Under controversial land tax changes proposed by the Palaszczuk government, NSW investors with Queensland property holdings would pay thousands of dollars in extra charges.
Queensland is seeking the data required to implement the policy, which has previously been described by NSW politicians as a blatant tax grab.
Queensland expects the change to rake in $20 million a year from 2023/24 and impact about 10,000 landholders.
Mr Perrottet pledged to block attempts by Queensland to access relevant NSW data.
"This is a tax implemented by a state that impacts the residents of NSW," he told reporters on Monday.
"It is wrong and we are not going to comply with it, so we are not going to provide that information."

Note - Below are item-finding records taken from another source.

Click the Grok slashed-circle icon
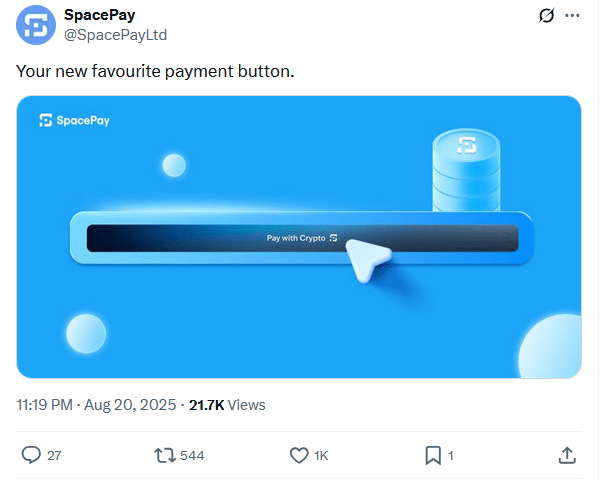This screenshot has height=480, width=606. pos(546,15)
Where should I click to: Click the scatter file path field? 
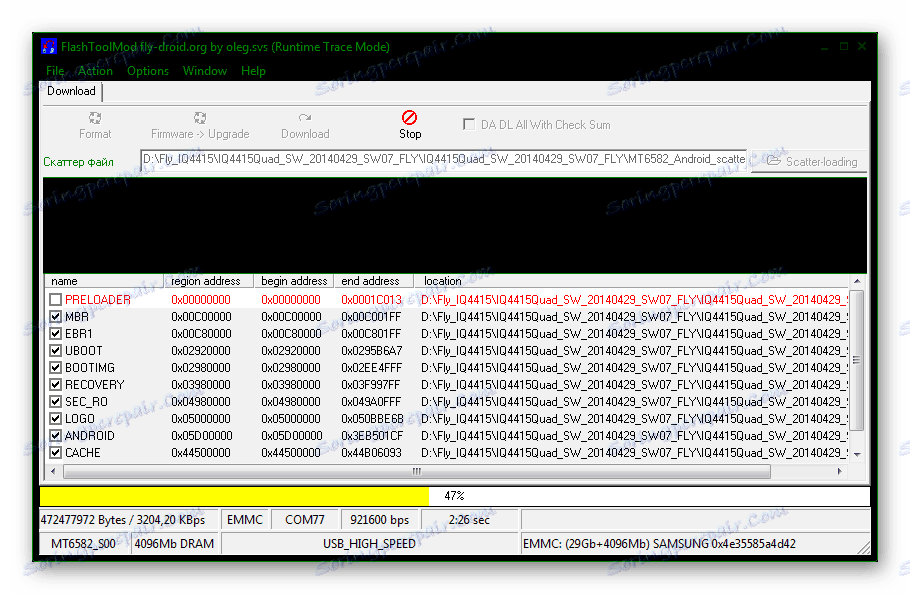tap(444, 160)
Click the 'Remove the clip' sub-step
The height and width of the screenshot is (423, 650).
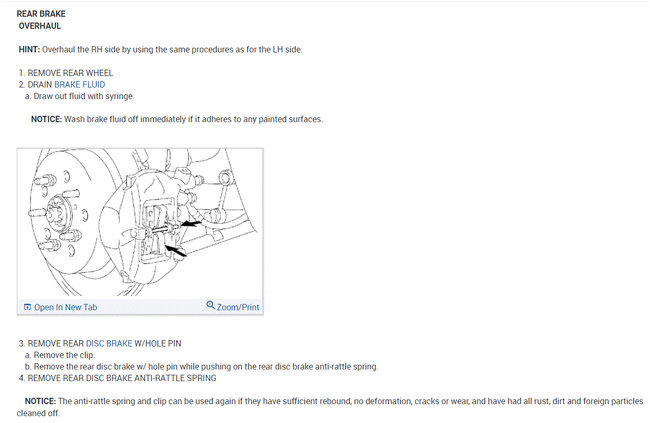point(60,355)
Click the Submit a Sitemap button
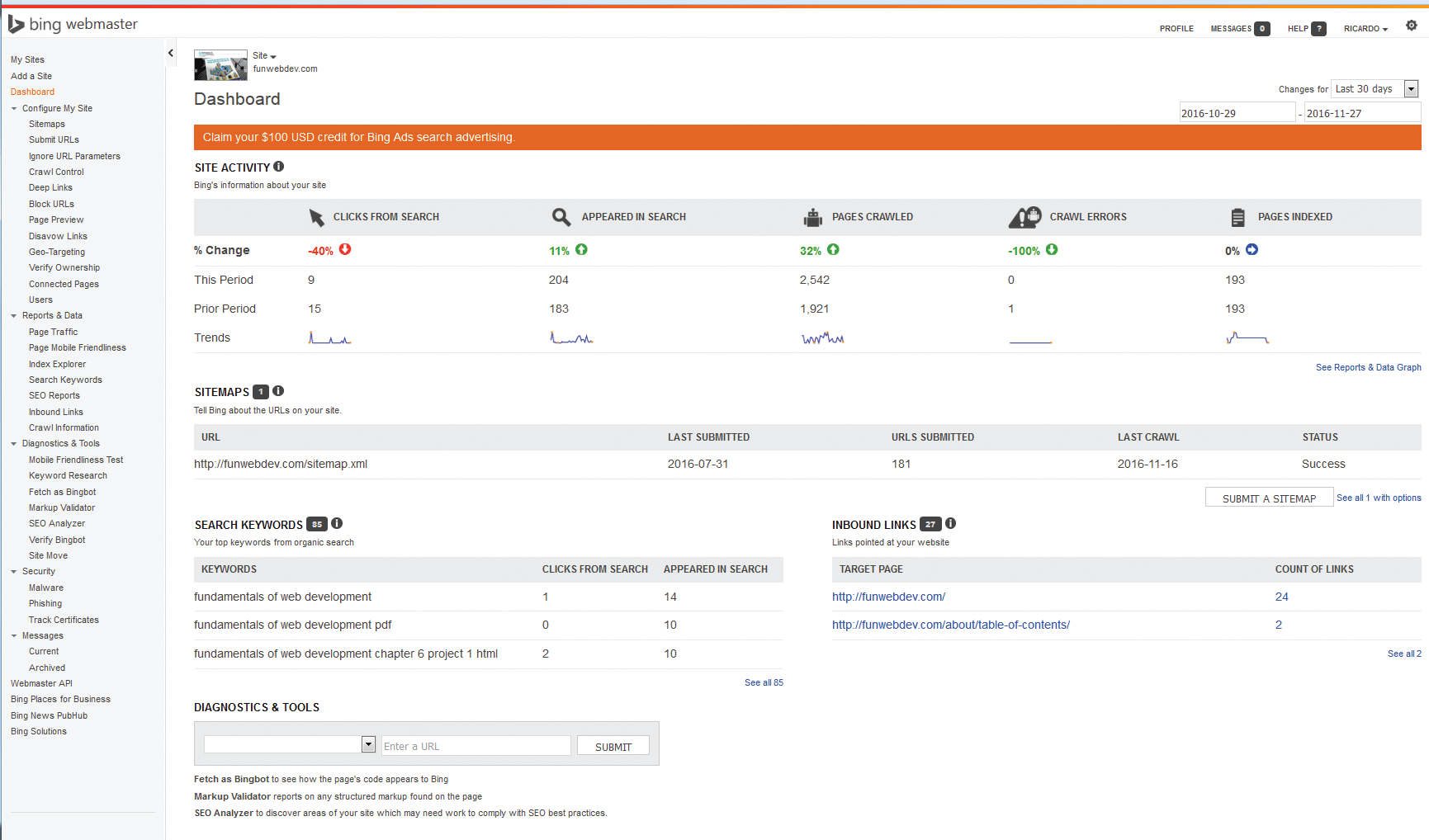The width and height of the screenshot is (1429, 840). [1268, 498]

Mr Perrottet said the Queensland proposal was not productivity reform, but "poor financial management" that would impact NSW residents, especially retirees, if it proceeded.
"This is a retrospective tax," he said.
"Some of those investors would not have been paying any tax at all because of the way they structured those investments," he said.
Queensland's opposition has hit out at the proposed tax which they say will increase rental prices across the state.
"The government's done no modelling, no impacts, no consultation with anybody and it will push up rents," opposition leader David Crisafulli said.
"We stand with Queensland renters during the biggest housing crisis they have seen."
Under the proposal, Queensland would reportedly calculate land tax according to the value of a property holder's portfolio in Australia.
The changes would apply to anyone with total property holdings across the country of more than $600,000, The Daily Telegraph reports.
NSW has said it would query the constitutional validity of the reform, which alters current laws in Queensland that only tax land held in the state.
"We're not talking well-off people, here - we're talking retirees, mum and dad investors, who are being penalised by the Queensland government," Mr Perrottet said.